● What the task requires: Transcribe only the lines between the first line of the records and the line containing "06.07.2024. (2340, 365)", inclusive, exactly as written.

-------- Records for the exercise

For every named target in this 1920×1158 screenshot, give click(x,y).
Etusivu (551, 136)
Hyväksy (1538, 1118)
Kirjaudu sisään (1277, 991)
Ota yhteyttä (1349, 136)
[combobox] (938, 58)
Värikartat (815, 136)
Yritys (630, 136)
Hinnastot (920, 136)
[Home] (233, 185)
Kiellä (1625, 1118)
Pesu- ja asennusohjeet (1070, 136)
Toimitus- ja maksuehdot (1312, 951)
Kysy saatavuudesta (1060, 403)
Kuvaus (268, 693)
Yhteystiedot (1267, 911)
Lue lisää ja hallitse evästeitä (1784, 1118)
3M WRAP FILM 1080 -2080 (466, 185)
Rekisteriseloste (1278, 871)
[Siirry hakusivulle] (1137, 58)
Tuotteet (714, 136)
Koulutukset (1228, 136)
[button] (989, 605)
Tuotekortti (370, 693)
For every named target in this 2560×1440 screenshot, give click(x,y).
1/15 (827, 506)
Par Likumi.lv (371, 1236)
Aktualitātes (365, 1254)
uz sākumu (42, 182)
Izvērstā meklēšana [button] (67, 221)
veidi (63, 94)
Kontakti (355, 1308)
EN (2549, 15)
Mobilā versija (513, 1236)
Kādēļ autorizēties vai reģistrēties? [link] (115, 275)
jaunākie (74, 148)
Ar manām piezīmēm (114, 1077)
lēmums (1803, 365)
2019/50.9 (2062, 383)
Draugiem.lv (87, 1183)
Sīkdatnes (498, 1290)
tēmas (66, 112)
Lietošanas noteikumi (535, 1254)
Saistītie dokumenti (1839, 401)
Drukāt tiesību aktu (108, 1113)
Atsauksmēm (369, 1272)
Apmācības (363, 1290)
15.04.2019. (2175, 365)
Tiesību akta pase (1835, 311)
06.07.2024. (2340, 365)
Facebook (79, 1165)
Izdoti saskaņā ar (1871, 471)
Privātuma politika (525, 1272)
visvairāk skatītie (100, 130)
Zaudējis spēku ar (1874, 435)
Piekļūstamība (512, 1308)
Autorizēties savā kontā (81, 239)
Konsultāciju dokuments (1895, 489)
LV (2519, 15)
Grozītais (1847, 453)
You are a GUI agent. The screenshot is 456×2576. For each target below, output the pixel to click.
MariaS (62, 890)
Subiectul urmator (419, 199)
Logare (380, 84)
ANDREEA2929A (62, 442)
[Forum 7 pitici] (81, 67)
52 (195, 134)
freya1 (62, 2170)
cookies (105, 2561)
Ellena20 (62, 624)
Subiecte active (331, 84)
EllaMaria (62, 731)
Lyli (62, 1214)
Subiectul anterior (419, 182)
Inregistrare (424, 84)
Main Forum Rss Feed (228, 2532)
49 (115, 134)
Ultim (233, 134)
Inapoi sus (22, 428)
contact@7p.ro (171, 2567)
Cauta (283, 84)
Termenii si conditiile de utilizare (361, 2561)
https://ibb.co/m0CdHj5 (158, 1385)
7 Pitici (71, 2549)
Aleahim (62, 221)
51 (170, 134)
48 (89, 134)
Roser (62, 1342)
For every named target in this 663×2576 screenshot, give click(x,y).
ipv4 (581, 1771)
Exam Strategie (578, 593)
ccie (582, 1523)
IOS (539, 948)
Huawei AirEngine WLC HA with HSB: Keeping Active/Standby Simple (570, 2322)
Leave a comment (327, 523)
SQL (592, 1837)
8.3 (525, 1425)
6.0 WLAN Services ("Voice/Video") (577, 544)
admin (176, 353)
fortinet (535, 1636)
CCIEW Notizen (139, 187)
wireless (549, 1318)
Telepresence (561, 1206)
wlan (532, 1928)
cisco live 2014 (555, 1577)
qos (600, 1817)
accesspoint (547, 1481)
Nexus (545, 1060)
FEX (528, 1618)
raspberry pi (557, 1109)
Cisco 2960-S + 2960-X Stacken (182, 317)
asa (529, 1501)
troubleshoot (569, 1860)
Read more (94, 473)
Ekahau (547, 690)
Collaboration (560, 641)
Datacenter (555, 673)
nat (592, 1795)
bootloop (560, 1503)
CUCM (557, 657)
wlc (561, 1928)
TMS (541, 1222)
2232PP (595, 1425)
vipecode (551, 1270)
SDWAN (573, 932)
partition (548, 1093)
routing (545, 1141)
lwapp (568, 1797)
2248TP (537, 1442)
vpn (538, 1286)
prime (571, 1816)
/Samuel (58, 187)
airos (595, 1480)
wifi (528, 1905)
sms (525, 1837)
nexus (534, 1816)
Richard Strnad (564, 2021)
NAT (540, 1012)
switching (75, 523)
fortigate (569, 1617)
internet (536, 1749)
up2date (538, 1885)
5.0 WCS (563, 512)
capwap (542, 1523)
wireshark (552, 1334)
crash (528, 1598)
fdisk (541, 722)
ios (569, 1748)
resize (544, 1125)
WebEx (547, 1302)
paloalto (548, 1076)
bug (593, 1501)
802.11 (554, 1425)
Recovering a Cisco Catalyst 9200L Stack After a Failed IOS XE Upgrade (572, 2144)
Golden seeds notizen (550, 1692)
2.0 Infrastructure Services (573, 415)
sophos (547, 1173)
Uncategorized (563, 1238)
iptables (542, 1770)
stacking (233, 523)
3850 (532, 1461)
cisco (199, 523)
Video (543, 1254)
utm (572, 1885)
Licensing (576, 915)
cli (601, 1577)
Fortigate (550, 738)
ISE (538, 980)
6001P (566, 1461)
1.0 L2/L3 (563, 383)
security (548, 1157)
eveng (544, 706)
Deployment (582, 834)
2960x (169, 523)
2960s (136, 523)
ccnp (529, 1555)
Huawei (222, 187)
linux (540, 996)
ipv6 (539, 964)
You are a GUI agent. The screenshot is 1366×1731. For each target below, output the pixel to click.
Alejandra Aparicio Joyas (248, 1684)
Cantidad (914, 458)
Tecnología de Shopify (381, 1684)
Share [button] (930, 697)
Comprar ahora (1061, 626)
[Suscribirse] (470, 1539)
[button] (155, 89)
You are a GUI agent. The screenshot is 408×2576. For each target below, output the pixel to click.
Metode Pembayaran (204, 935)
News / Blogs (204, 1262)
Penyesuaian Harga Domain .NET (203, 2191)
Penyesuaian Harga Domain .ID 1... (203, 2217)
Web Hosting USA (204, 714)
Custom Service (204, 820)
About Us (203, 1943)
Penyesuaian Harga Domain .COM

----------------

● Solution to this task:
For every named target in this 1920×1158 screenshot, give click(x,y).
Etusivu (551, 136)
Hyväksy (1538, 1118)
Kirjaudu sisään (1277, 991)
Ota yhteyttä (1349, 136)
[combobox] (938, 58)
Värikartat (815, 136)
Yritys (630, 136)
Hinnastot (920, 136)
[Home] (233, 185)
Kiellä (1625, 1118)
Pesu- ja asennusohjeet (1070, 136)
Toimitus- ja maksuehdot (1312, 951)
Kysy saatavuudesta (1060, 403)
Kuvaus (268, 693)
Yhteystiedot (1267, 911)
Lue lisää ja hallitse evästeitä (1784, 1118)
3M WRAP FILM 1080 -2080 (466, 185)
Rekisteriseloste (1278, 871)
[Siirry hakusivulle] (1137, 58)
Tuotteet (714, 136)
Koulutukset (1228, 136)
[button] (989, 605)
Tuotekortti (370, 693)
For every named target in this 2560×1440 screenshot, give click(x,y).
1/15 (827, 506)
Par Likumi.lv (371, 1236)
Aktualitātes (365, 1254)
uz sākumu (42, 182)
Izvērstā meklēšana [button] (67, 221)
veidi (63, 94)
Kontakti (355, 1308)
EN (2549, 15)
Mobilā versija (513, 1236)
Kādēļ autorizēties vai reģistrēties? [link] (115, 275)
jaunākie (74, 148)
Ar manām piezīmēm (114, 1077)
lēmums (1803, 365)
2019/50.9 (2062, 383)
Draugiem.lv (87, 1183)
Sīkdatnes (498, 1290)
tēmas (66, 112)
Lietošanas noteikumi (535, 1254)
Saistītie dokumenti (1839, 401)
Drukāt tiesību aktu (108, 1113)
Atsauksmēm (369, 1272)
Apmācības (363, 1290)
15.04.2019. (2175, 365)
Tiesību akta pase (1835, 311)
06.07.2024. (2340, 365)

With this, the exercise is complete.